:: Materials provided ::

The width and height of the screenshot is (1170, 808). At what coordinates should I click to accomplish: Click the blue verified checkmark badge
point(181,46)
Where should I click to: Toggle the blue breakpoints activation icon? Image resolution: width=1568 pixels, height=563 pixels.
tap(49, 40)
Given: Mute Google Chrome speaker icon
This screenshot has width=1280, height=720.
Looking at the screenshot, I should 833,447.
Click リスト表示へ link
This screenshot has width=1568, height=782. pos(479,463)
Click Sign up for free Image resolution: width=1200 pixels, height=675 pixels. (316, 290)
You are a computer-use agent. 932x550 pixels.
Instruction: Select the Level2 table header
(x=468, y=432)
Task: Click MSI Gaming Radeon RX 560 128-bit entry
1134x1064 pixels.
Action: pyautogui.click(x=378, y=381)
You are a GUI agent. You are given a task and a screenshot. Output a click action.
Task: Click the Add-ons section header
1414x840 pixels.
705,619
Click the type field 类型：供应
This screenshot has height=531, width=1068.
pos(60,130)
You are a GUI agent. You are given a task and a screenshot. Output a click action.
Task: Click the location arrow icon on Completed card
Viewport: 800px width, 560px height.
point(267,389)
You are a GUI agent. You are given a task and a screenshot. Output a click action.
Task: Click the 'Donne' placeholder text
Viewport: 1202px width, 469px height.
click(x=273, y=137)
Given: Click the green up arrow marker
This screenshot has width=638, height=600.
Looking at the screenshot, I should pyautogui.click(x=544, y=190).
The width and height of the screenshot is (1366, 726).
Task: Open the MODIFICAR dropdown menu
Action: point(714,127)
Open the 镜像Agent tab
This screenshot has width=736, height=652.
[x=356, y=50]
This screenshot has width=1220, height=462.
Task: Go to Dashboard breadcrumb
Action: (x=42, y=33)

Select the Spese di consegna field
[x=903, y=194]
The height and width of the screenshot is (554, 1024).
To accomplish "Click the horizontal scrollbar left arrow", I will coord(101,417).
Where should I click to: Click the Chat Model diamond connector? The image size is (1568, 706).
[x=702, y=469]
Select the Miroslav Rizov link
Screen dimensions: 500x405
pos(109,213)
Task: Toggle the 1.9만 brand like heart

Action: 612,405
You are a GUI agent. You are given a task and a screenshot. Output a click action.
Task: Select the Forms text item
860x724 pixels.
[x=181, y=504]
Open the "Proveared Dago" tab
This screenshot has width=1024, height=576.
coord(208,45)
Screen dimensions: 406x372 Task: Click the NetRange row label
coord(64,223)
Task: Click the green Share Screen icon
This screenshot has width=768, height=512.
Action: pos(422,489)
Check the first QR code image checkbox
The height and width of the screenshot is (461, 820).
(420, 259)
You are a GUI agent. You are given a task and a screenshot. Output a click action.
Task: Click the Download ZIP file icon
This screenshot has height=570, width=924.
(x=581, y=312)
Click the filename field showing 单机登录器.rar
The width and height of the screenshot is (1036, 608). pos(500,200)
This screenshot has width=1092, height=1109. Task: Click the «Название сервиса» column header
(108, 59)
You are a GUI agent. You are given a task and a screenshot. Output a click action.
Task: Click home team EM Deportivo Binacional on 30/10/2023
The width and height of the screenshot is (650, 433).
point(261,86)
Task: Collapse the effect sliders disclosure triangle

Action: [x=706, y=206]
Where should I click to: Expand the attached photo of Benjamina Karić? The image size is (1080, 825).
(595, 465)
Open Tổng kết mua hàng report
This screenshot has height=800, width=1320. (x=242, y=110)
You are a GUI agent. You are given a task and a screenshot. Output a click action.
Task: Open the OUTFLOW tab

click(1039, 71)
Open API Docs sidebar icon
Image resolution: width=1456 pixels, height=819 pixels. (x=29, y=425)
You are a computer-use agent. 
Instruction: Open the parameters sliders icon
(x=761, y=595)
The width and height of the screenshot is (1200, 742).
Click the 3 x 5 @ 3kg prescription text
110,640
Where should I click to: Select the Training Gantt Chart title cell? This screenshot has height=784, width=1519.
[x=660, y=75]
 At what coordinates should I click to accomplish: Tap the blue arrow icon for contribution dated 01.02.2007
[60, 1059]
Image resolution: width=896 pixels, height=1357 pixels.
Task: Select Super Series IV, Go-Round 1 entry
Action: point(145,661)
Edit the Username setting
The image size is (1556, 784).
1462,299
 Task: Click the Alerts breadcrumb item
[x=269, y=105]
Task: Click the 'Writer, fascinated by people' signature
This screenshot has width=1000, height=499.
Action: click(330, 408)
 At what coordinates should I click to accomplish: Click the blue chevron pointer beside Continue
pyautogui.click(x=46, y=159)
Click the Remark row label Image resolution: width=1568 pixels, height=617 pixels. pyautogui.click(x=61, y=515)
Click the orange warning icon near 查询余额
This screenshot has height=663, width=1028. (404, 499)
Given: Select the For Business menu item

:::

What you will do
Everything from the line with "Task: Open the OUTFLOW tab" through the last line of the entries is to be written out again, unchanged; nothing else belongs in the answer.

Result for this task
Task: Open the OUTFLOW tab

click(1039, 71)
Open API Docs sidebar icon
Image resolution: width=1456 pixels, height=819 pixels. (x=29, y=425)
You are a computer-use agent. 
Instruction: Open the parameters sliders icon
(x=761, y=595)
The width and height of the screenshot is (1200, 742).
Click the 3 x 5 @ 3kg prescription text
110,640
Where should I click to: Select the Training Gantt Chart title cell? This screenshot has height=784, width=1519.
[x=660, y=75]
 At what coordinates should I click to accomplish: Tap the blue arrow icon for contribution dated 01.02.2007
[60, 1059]
Image resolution: width=896 pixels, height=1357 pixels.
Task: Select Super Series IV, Go-Round 1 entry
Action: point(145,661)
Edit the Username setting
The image size is (1556, 784).
1462,299
 Task: Click the Alerts breadcrumb item
[x=269, y=105]
Task: Click the 'Writer, fascinated by people' signature
This screenshot has width=1000, height=499.
Action: click(330, 408)
 At what coordinates should I click to accomplish: Click the blue chevron pointer beside Continue
pyautogui.click(x=46, y=159)
Click the Remark row label Image resolution: width=1568 pixels, height=617 pixels. pyautogui.click(x=61, y=515)
Click the orange warning icon near 查询余额
This screenshot has height=663, width=1028. (404, 499)
Given: Select the For Business menu item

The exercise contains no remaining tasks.